Marion Kraske im Gespräch mit Frank Meyer |
"Es wird verleugnet, es wird verharmlost, es wird weggeschaut", sagt die Journalistin Marion Kraske. Das sei das traurige Ergebnis eines Reports zu rechtsradikaler Gewalt in Westdeutschland der Amadeu Antonio Stiftung. Sie spricht von Staatsversagen in West- wie Ostdeutschland.
Frank Meyer: Nachdem die Mordserie des nationalsozialistischen Untergrunds bekannt wurde, gab es viele Appelle und Versprechen aus der Politik – vom Bundespräsidenten bis zu den Landesinnenministern. Die Bundestagsfraktionen haben gemeinsam gefordert, alle demokratischen Gruppen zu stärken, die sich gegen Rechtsextremismus und Fremdenfeindlichkeit engagieren. Was ist aus solchen Forderungen und Versprechen geworden? Die Journalistin Marion Kraske wollte das wissen. Sie ist im Auftrag der Amadeu Antonio Stiftung durch Westdeutschland gereist und hat sich die Lage vor Ort angesehen. Jetzt ist sie hier bei uns im Studio, seien Sie herzliche willkommen!

Marion Kraske: Ja, hallo!

Meyer: Warum waren Sie gerade in Westdeutschland unterwegs – sonst wird Rechtsextremismus ja gerne als ostdeutsches Problem behandelt?

Kraske: Ja, eben das ist das Problem, wir haben auch dazu schon eine Studie gemacht vor gut einem Jahr, "Das Kartell der Verharmloser", und haben daraufhin so viele Zuschriften bekommen, auch von Betroffenen in Westdeutschland, dass wir gesagt haben, da müssen wir einmal draufgucken, wie ist die Lage in Westdeutschland. Wir glauben – und das haben auch die Recherchen ergeben –, dass das Thema jahrelang tatsächlich ein bisschen verharmlost wurde in Westdeutschland.

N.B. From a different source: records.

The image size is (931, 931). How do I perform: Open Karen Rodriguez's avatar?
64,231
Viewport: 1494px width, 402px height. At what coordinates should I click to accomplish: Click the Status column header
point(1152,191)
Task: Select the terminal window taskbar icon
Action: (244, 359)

Es wurde als Jugendphänomen dargestellt und vor allen Dingen als Ostphänomen, und das ist auch ein bisschen Teil des Problems.

Meyer: Und was ist Ihr Befund jetzt, dass das Problem in Westdeutschland ähnlich groß ist wie in Ostdeutschland oder sogar noch größer?

Kraske: Tatsache ist, dass in den letzten Jahren die Straftaten rechtsextremer Gewalt nahezu gleichgezogen haben in Ost- und in Westdeutschland. Das ist ein bisschen abseits der Öffentlichkeit passiert. Ich glaube, da sind wir uns alle einig, dass man das alles immer schön über Ostdeutschland diskutiert hat, auch mit der NSU-Terrorzelle, das war dann die Zwickauer Terrorzelle, aber wir haben uns nicht deutlich gemacht, dass es ein gesamtgesellschaftliches Problem ist, von dem auch Westdeutschland betroffen ist.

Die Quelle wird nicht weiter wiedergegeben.